High-spending visitors (luxury resort guests, religious pilgrims staying in premium accommodation, business visitors) generate more economic impact per capita than budget tourists. Saudi Arabia’s tourism strategy appears to prioritise premium segments (Red Sea, AMAALA, luxury hospitality) that generate high per-visitor revenue, even if this constrains total volume.
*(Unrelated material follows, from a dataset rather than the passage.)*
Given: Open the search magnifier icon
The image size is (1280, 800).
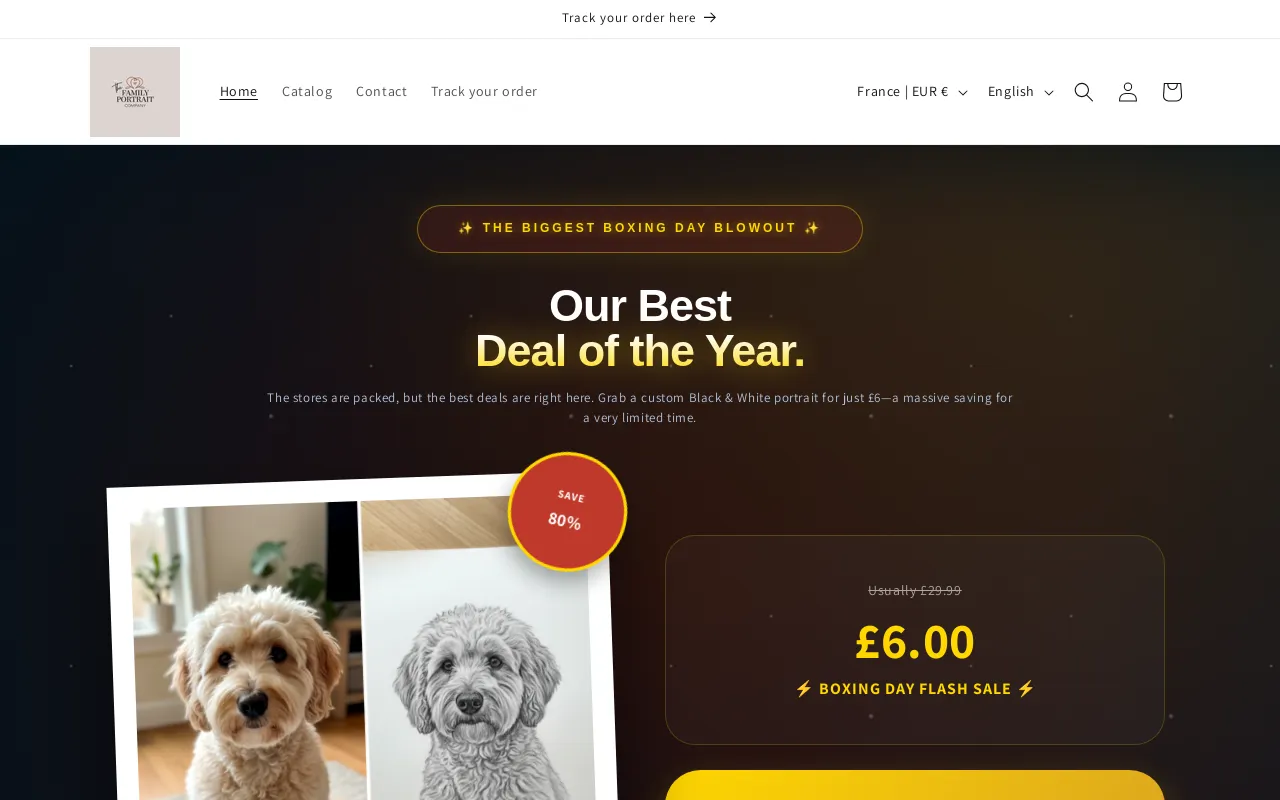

A tourism sector generating $80-100 billion in annual revenue from 75 million visitors would be economically more impactful than one generating $60 billion from 100 million visitors. This suggests that the 100 million target, while politically compelling, may not be the optimal metric for measuring tourism success.

The Verdict

Reaching exactly 100 million visitors by 2030 is unlikely under the most commonly used international tourism counting standards. More realistically, Saudi Arabia will receive 75-85 million total visitors by 2030, including domestic tourism — still a remarkable achievement that would make Saudi Arabia one of the world’s top tourism destinations in just over a decade from a standing start.

The 100 million figure is better understood as an aspirational target that has galvanised massive investment in tourism infrastructure, hospitality development, and destination marketing. Whether the final number is 80 million or 100 million matters less than whether Saudi Arabia successfully builds a self-sustaining tourism sector that contributes meaningfully to GDP diversification and employment.

On that measure, the trajectory is clearly positive. Saudi Arabia is becoming a tourism destination. The debate is about pace and scale, not direction.


This analysis reflects publicly available data through February 2026 and represents the independent analytical opinion of The Vanderbilt Portfolio. It does not constitute investment advice.